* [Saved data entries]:
********************

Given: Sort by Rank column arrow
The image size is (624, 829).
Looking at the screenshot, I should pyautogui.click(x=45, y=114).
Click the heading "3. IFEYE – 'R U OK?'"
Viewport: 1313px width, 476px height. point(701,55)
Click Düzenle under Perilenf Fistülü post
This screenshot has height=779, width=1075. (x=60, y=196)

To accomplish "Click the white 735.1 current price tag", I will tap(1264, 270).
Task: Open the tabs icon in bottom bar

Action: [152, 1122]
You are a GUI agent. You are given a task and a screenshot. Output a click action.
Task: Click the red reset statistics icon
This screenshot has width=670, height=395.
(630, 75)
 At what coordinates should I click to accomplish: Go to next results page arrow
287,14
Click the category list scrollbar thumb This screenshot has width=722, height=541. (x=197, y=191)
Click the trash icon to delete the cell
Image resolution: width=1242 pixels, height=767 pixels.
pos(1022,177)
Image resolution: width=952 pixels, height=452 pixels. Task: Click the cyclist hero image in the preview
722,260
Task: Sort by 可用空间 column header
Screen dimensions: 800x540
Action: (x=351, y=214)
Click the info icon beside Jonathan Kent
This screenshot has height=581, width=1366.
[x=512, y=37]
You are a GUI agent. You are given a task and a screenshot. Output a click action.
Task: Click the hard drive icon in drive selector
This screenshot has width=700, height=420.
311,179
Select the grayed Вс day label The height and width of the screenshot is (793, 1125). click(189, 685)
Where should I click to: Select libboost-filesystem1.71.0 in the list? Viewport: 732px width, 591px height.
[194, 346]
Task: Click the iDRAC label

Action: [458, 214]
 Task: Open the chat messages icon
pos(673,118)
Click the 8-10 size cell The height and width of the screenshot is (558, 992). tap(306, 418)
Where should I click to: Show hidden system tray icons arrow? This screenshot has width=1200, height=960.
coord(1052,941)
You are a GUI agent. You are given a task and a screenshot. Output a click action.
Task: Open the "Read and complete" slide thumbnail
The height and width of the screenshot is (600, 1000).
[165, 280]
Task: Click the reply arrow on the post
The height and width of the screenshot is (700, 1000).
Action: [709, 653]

********************

* [Problem requirements]: Would you copy out each record precisely as it stands?

* [Answer for the task]:
Given: Sort by Rank column arrow
The image size is (624, 829).
Looking at the screenshot, I should pyautogui.click(x=45, y=114).
Click the heading "3. IFEYE – 'R U OK?'"
Viewport: 1313px width, 476px height. point(701,55)
Click Düzenle under Perilenf Fistülü post
This screenshot has height=779, width=1075. (x=60, y=196)

To accomplish "Click the white 735.1 current price tag", I will tap(1264, 270).
Task: Open the tabs icon in bottom bar

Action: [152, 1122]
You are a GUI agent. You are given a task and a screenshot. Output a click action.
Task: Click the red reset statistics icon
This screenshot has width=670, height=395.
(630, 75)
 At what coordinates should I click to accomplish: Go to next results page arrow
287,14
Click the category list scrollbar thumb This screenshot has width=722, height=541. (x=197, y=191)
Click the trash icon to delete the cell
Image resolution: width=1242 pixels, height=767 pixels.
pos(1022,177)
Image resolution: width=952 pixels, height=452 pixels. Task: Click the cyclist hero image in the preview
722,260
Task: Sort by 可用空间 column header
Screen dimensions: 800x540
Action: (x=351, y=214)
Click the info icon beside Jonathan Kent
This screenshot has height=581, width=1366.
[x=512, y=37]
You are a GUI agent. You are given a task and a screenshot. Output a click action.
Task: Click the hard drive icon in drive selector
This screenshot has width=700, height=420.
311,179
Select the grayed Вс day label The height and width of the screenshot is (793, 1125). click(189, 685)
Where should I click to: Select libboost-filesystem1.71.0 in the list? Viewport: 732px width, 591px height.
[194, 346]
Task: Click the iDRAC label

Action: [458, 214]
 Task: Open the chat messages icon
pos(673,118)
Click the 8-10 size cell The height and width of the screenshot is (558, 992). tap(306, 418)
Where should I click to: Show hidden system tray icons arrow? This screenshot has width=1200, height=960.
coord(1052,941)
You are a GUI agent. You are given a task and a screenshot. Output a click action.
Task: Open the "Read and complete" slide thumbnail
The height and width of the screenshot is (600, 1000).
[165, 280]
Task: Click the reply arrow on the post
The height and width of the screenshot is (700, 1000).
Action: [709, 653]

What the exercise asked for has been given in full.